También cambiaron los por qué de Tapiro. Al principio quería tomar la mejor foto del volcán, la más bella. Ahora lo que busca es comunicar la emoción que siente al ver lo que ocurre, capturar los momentos mágicos e irrepetibles que ofrece la naturaleza y plantear una historia, generar puntos de vista, jugar con la estética, con la geometría y crear algo de misterio. “Una buena fotografía”, dice, “es como un telegrama: debe transmitir un mensaje de manera directa, precisa, contundente yal mismo tiempo sugerir, generar posibilidades de interpretación”.
Una de las fotos preferidas de Tapiro en ese sentido es “la de la camioneta”, a la que llama “Parecía el día del juicio final”, imagen por la que recibió recientemente el Premio Estatal de Periodismo en Colima.
Una camioneta roja, en un camino, con las puertas abiertas; pareciera que está a punto de ser devorada por el oscuro flujo piroclástico que se avecina. ¿Dónde están los tripulantes?, ¿tuvieron miedo y huyeron?, ¿llegó el flujo hasta el vehículo? La imagen despierta muchas preguntas.
“La realidad es que había venido un amigo de la Agencia efe porque el volcán estaba en uno de los períodos más activos de los últimos años. La mañana del 10 de julio de 2015 fuimos a fotografiar cerca de La
Yerbabuena, Comala, detuvimos la camioneta y nos bajamos a colocar y preparar las cámaras”, relata. “En eso comenzó a surgir el flujo. Tenía todo listo para tomar la foto. Son suertes, no casualidades”.
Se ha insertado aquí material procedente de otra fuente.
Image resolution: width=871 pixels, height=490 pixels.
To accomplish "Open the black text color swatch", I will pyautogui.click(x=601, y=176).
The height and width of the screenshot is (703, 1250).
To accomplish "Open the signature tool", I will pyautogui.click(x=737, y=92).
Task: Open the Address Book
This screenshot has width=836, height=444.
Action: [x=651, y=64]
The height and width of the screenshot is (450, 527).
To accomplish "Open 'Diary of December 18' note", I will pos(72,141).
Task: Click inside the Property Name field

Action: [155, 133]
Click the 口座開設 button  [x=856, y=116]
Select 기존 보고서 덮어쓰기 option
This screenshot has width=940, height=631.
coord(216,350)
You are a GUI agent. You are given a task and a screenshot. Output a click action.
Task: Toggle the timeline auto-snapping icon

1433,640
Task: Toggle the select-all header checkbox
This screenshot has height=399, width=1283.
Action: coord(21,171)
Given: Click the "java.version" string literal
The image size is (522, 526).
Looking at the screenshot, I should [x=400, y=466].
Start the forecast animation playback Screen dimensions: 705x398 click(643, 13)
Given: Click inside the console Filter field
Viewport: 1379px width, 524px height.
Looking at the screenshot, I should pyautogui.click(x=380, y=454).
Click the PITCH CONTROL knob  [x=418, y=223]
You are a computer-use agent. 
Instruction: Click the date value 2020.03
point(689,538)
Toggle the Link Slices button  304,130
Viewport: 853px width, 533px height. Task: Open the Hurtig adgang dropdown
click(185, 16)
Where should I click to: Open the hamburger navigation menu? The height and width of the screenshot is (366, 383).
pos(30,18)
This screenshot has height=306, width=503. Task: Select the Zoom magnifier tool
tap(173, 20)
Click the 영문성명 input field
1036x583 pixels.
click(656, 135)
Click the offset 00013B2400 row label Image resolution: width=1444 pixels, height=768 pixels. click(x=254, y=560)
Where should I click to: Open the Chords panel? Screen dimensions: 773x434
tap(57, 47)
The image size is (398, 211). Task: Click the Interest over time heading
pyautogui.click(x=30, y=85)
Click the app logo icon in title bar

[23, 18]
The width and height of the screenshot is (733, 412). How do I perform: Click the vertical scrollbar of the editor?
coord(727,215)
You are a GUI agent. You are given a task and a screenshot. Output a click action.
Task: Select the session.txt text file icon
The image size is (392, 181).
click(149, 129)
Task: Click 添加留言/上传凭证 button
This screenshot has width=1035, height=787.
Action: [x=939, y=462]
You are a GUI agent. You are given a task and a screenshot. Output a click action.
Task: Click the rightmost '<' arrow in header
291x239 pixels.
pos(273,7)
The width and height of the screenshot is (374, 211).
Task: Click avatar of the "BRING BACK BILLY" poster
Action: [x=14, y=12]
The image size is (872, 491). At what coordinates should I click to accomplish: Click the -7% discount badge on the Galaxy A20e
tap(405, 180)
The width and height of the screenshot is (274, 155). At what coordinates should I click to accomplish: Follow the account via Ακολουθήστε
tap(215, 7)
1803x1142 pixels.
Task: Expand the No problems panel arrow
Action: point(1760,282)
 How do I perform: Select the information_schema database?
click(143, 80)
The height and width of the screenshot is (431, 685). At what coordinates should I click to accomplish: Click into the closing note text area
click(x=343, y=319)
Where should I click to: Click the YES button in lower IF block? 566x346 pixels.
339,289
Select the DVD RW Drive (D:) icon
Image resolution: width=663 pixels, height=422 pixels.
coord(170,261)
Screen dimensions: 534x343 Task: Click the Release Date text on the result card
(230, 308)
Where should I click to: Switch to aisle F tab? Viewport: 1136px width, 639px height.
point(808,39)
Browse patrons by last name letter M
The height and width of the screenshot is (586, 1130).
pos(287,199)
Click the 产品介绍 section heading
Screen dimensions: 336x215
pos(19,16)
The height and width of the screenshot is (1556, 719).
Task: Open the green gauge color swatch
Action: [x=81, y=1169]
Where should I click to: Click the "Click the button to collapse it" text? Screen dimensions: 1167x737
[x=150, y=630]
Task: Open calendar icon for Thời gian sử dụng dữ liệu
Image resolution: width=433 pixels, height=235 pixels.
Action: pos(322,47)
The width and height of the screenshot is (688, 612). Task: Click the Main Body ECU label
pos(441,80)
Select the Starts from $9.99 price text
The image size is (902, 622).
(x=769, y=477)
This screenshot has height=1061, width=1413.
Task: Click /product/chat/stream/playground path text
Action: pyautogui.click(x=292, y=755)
A veces hay suerte, a veces no. Depende de si el volcán quiere jugar con Tapiro. Para él es un tío bromista que lo hace rabiar negándole lo que como fotógrafo espera, o un bonachón que de pronto lo asombra con un momento mágico premiando su persistencia y tenacidad, como sucedió el 13 de diciembre de 2015, mes en que Tapiro durmió, a medias, veinte noches en el campo acechando al volcán, porque sabía que algo grande iba a pasar. Y así fue. Cuenta Tapiro que la del 13 era una noche especialmente clara, fría y estrellada. A las 10:54 se conjugaron todas las circunstancias para que se diera la magia: el volcán hizo una gran explosión, la nube de ceniza subió velocísima y alta, totalmente vertical, un enorme rayo surgió por la fricción de las partículas iluminando la escena como un enorme flash… “y yo estaba allí, a 12.5 kilómetros, con el dedo en el disparador”.
¿Qué sigue en la carrera de Tapiro? “Con el volcán no queda más que hacer planes a largo plazo”, dice con su característica y fácil sonrisa. “Continuaré registrando su actividad y sus cambios hasta que se dé una explosión pliniana, como se espera, similar a la de 1913, o hasta que yo ya no pueda tomar fotografías, lo que ocurra primero”.
Yo espero que haya otra salida y que el volcán sólo nos regale, como hasta ahora, momentos mágicos que se congelen como obra de arte en la lente de Tapiro.